1. Canara Robeco Tax Saver (Mid-Cap)
2. SBI Magnum Tax Gain (Large - Cap)
3. Fidelity Tax Advantage/HDFC Tax Saver. (Large-Mid Cap)

Thinking of putting 2 of them in Growth Mode and 1 in Dividend Mode.

Please suggest if it looks fine or may be a better strategy I can opt for ELSS MFs for a horizon of at least 3-4 years.

Also about buying them I was thinking of doing it via FundsIndia - Mutual funds and more... as it will be easier to collate and monitor the investments from a single POC. Also they are totally free unlike brokerage houses which charge a monthly/quarterly fee. I have an Indiabulls account and that doesn't seem to have an online facility to subscribe to MFs. Or should I directly approach the MF houses web-site (Canara Robeco doesn't have one )

Plz pout in your ideas and suggestions :hap2:
 
I don't know about the rest much, but I have invested in SBI Magnum Tax Gain for quite a time and I am still investing in it. I have seen that it's performace has really gone down. I might also stop investing in it in the near future.

You should check moneycontrol.com and head to the mutual funds section.
 
Fund 1: Good enough, invested in since last 1 year now through SIP, 5 star rated by value research.
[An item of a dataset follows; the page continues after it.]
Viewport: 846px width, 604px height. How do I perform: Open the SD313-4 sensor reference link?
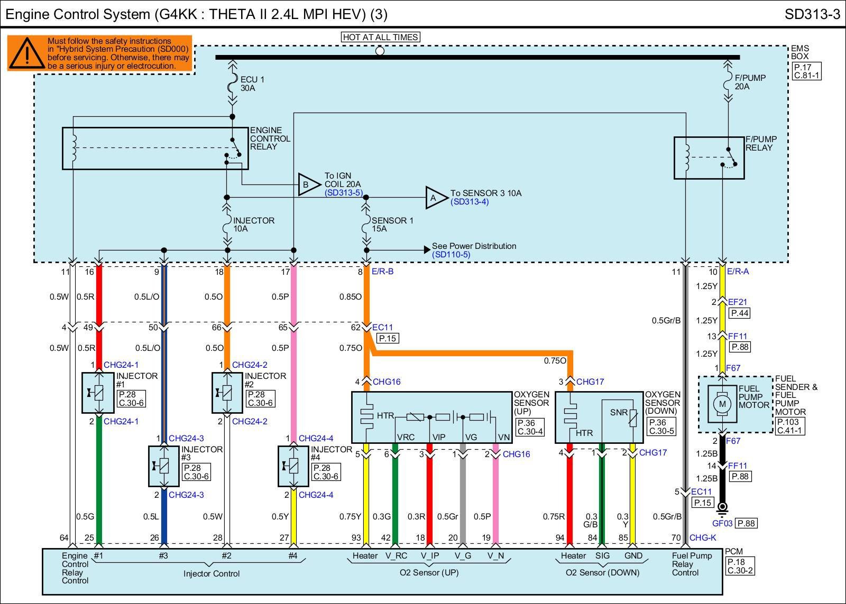tap(470, 202)
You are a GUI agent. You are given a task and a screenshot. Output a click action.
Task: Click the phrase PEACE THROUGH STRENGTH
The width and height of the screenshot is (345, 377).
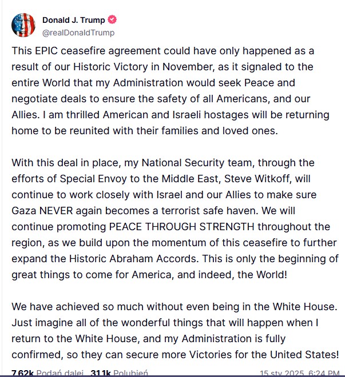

Fund 2 Did the terrible mistake of lump sum investing in first week of Jan, 08 (when market touched 21k), recent performance has been bad, the fund has not been able to recover from the crash. 3 star rated now. I doubt I will recover my money even after three year cap.

Fund 3 Started SIP in HDFC Taxsaver last month, good enough 4 star rated and consistent performer.

Go through this link Value Research: The Complete Guide to Mutual Funds

Choose your pick from the 4 and 5 star rated funds and ideally stick to dividend funds as the money is locked for 3 yrs and secondly after the recent guidelines dividend declaration is stringent. The reason for sticking to dividend option is because you will be able to get back some money(tax free for the time being) if the market tanks up. or else one will hopeless spectator of losses unlike regular equity funds where you can exit in a day or two.

My opinion Canara Robeco Equity Tax Saver-D(Mid-cap), HDFC Taxsaver-D(large-Mid cap) and Sundaram BNP Paribas Taxsaver(Large-Mid cap).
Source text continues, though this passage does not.